Last year, when things were going more his way and Mr. Obama was in a more generous mood, he called the historic building “the people’s house.” Clarity and hospitality before sequestration. Now, it’s hit the road. Or, more to the point, “don’t let the road lead you to us.”
“Due to staffing reductions resulting from sequestration, we regret to inform you that White House tours will be canceled effective Saturday, March 9, 2013, until further notice,” the White House said in a terse message on its Visitor Center hotline. “Unfortunately, we will not be able to reschedule affected tours.” The White House operating budget took a $1 million hit — chump change in the nation’s capital — and the president has to take it out on somebody.
Mr. Obama seemed to invite outrage, or at least a little pushback. Newt Gingrich, the former speaker, weighed in on Twitter: “Canceling White House tours is childish and dishonest — the golf weekend in Florida cost enough to keep the White House open for months.” Rep. Louie Gohmert of Texas, another Republican, submitted an amendment to the continuing resolution that would have prohibited the president from using federal money to pay for outings to or from a golf course until the White House tours are restored.

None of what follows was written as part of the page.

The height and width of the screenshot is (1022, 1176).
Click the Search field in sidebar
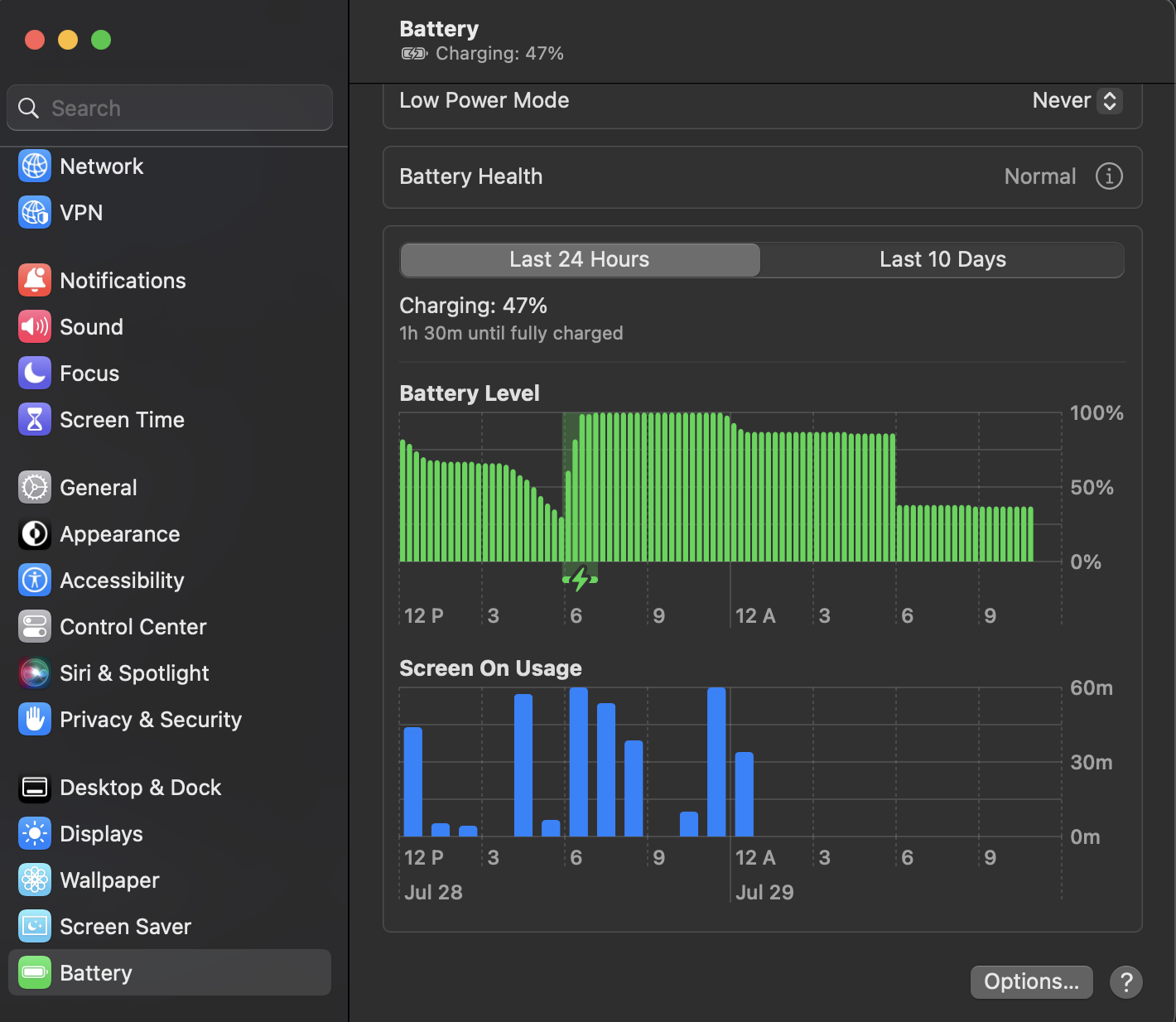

Petulance and dreams of revenge hang heavily over the White House, where there’s considerable irritation that the predictions that grannies would starve and children would be thrown out of the orphanage didn’t come true. Closing the White House echoes many a schoolyard snarl: “OK, if you won’t play my way, then you can’t come to my house.” Except the White House is not the president’s house. Mr. Obama got it right last year when he called it “the people’s house.”

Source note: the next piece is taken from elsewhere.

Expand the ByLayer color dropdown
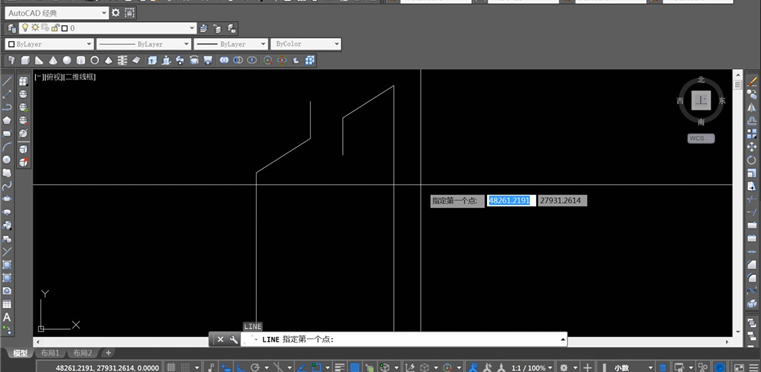This screenshot has width=761, height=372. pyautogui.click(x=49, y=44)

The White House has remained open to the public since it was built, with only a few notable exceptions. In 1814, during the War of 1812, the British army set the mansion on fire, sending Dolley Madison, who had stayed behind “to organize the slaves and other servants” when President Madison went away to confer with his generals, fleeing into the night with the famous Gilbert Stuart portrait of George Washington. In 1994, a light plane crashed on the White House grounds and the mansion was closed briefly, and in the wake of the Oklahoma City bombing the next year, the Secret Service seized the opportunity to close Pennsylvania Avenue in front of the White House, which made a convenient parking lot for the president’s bodyguards.
None of these measures quite matches the sound of a slamming door. Congressmen from both sides of the partisan aisle have condemned the White House pique. Mere tourists and the kids from flyover country are disappointed, and some of them are no doubt outraged by the charade. Who can blame them?